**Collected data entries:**
★ ★ ★ ★ ★ ★ ★
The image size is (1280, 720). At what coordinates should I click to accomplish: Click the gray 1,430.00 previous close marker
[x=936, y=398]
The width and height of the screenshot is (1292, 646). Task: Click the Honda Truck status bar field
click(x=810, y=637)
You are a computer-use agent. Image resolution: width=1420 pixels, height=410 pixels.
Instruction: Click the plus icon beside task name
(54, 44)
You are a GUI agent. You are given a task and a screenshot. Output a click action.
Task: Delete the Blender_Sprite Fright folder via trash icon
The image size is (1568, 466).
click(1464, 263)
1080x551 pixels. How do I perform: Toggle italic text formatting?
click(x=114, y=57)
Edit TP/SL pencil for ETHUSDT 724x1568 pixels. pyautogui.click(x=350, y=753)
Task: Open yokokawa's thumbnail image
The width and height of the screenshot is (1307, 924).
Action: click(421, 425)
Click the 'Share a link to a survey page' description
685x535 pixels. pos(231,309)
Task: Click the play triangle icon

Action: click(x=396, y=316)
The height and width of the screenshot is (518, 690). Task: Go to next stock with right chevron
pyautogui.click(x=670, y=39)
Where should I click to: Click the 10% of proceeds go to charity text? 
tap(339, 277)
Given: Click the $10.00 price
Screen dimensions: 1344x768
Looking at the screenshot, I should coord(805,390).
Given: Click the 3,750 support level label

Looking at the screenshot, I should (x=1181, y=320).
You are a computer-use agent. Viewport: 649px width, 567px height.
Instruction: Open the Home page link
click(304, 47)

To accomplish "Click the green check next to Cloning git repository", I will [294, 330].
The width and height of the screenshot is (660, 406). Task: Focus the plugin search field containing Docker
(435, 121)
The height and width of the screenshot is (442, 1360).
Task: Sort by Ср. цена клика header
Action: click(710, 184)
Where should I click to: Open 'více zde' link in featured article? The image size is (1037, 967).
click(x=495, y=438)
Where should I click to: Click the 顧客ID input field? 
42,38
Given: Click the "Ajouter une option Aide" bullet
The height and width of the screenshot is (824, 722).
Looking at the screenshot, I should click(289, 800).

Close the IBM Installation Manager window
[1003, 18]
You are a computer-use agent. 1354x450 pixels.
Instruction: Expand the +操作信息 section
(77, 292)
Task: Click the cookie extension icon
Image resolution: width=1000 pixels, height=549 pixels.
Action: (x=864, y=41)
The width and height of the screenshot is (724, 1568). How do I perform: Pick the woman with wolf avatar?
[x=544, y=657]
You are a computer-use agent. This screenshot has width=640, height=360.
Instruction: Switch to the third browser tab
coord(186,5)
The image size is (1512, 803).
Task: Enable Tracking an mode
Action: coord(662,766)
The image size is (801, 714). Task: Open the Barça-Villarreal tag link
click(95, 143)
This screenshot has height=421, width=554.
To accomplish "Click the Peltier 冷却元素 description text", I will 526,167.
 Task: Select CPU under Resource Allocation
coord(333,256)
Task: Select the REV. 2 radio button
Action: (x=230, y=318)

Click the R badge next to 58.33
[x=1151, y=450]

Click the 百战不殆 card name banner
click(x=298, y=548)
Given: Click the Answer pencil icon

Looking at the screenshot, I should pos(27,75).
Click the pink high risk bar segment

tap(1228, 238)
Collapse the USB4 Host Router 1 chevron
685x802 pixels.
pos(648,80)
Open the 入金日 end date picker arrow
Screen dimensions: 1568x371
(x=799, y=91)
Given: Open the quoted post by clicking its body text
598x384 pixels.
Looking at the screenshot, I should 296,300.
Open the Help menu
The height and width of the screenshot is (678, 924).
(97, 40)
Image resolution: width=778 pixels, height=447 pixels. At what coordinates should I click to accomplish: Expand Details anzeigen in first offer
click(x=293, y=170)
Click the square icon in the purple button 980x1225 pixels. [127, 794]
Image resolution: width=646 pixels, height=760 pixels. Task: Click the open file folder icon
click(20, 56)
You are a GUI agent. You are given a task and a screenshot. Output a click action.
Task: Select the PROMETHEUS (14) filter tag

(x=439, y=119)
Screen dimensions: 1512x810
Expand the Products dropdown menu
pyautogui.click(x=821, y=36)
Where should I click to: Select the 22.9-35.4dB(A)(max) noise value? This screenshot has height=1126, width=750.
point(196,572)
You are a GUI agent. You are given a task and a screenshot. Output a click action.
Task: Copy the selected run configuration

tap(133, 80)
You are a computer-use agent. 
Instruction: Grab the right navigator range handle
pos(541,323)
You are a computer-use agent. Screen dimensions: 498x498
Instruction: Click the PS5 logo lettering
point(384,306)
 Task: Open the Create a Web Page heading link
★ ★ ★ ★ ★ ★ ★
**Prompt:** Go through the records and pull out each line that includes the word "will".

**Written solution:**
To accomplish "Click the green check next to Cloning git repository", I will [294, 330].
To accomplish "Click the Peltier 冷却元素 description text", I will 526,167.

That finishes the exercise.